Bu kongreler, sosyolojik olarak, Kürt Özgürlük Hareketi
dediğimiz öznenin verdiği ve vermek istediği mesajların araçları ve bu
hareketin politik mücadelesinin araçlarıdır aynı zamanda.
Yani sadece programa uygun araçlar değildirler; aynı zamanda
mesajların; imgelerin oluşturulmasının da araçlarıdırlar.
Buraya kadar eleştirdiğimiz bütün özellikleri, yani aslında anti
demokratik ve manüplatif karakterleri, Kürt Özgürlük hareketinin gerçek önderliğinin
ülkenin legal politikası alanında mesajlarını verecek ve onların politikasına
hizmet edecek araçlar olmalarıyla ilgilidir.
Bu nesnel işlevleri açısından bakıldığında da, yapıları
onlara yüklenen işleve uygundur.
Dolayısıyla genel olarak demokratik mücadele ve kendi iddiaları
açısından, hedef ve iddialarla çelişen; özü gereği gerici olan bu yapı aynı
zamanda, bugünün Türkiye politikasında, var olan en demokratik karakterli
hareketin önderliğinin kendini ifade araçları olarak demokratik bir hareketin
araçları işlevini görürler. Ayrıca buna ek olarak, bu hareketin dağlarda ve
hapiste bulunan, yasa dışına itilmiş önderliğinin yasal alandaki politikasının araçlarıdır.

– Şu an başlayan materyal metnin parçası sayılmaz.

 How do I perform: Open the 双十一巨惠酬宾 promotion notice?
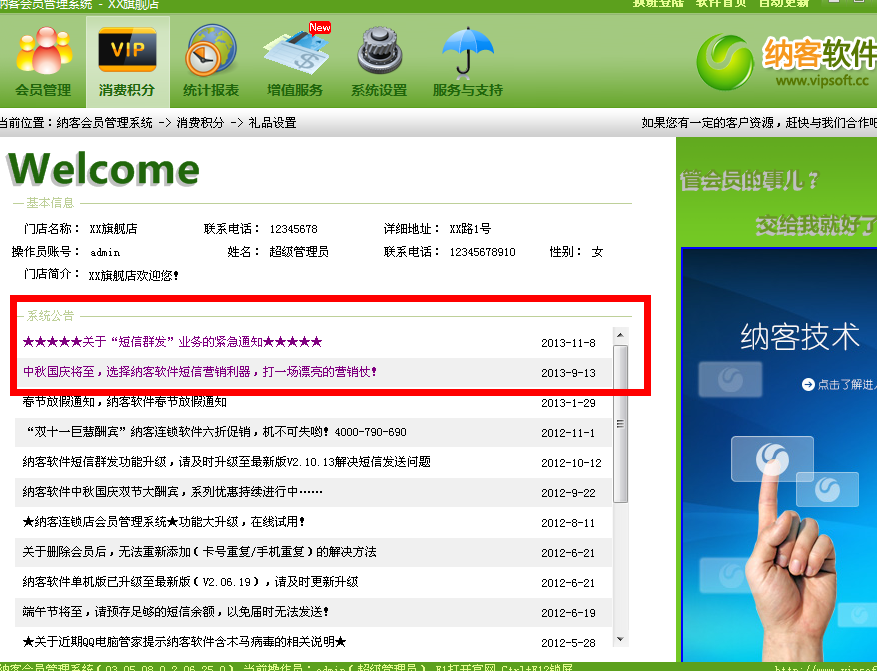[214, 432]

Yani birbirinin içine geçmiş iki işlevleri vardır.
Bu farkları gören ve ezilenlerin gözüne kül atmak istemeyen
bir sosyalist şöyle diyebilir:
“Türk devleti Türklükle
tanımlanmıştır. Bunun yarattığı baskıya karşı bir Kürt hareketi ve direnişi
vardır. Ezilenin direnişi olduğu için haklıdır ve desteklenmelidir. Bu
hareketin bir ifadesidir. O halde desteklenmelidir.
Öte yandan, bu haklı
hareketin gerçek önderliği dağlarda ve hapistedir. Bu önderlik kendisi doğrudan
politik mücadele alanında yer alamamakta ve doğrudan kendisi legal platformda
yer alamamaktadır. O zaman bu önderliğin kendi politikalarının aracı olacak, kendi
politikalarını ifade etmeye hizmet edecek legal ve açık araçlara ihtiyacı
vardır. Bu araçların kendi çizgisinin dışına çıkmaması ama aynı zamanda bağımsız
gibi görünmesi gerekir. Bu oldukça zor ve çelişik bir iştir. Çünkü bu araçlarda
yer alan insanlar basit kuklalar değildir. Her an sürekli olarak kendi
sınıfsal, ideolojik vs. eğilimlerini yansıtırlar. Önderlik bunları nasıl
kontrol altına alacaktır? Öcalan ve Dağın manevi otoritesi kadar fiili örgütsel
gücü vardır ama bu yetmez. Aynı zamanda bütün diğer eğilim ve çizgileri dağınık
ve güçsüz olarak bırakmak; gücü olanların gücünü de çelişenleri birbirine karşı
dengeleyerek nötralize etmek gerekir. İşte bu örgütlerde yapılan tam da budur.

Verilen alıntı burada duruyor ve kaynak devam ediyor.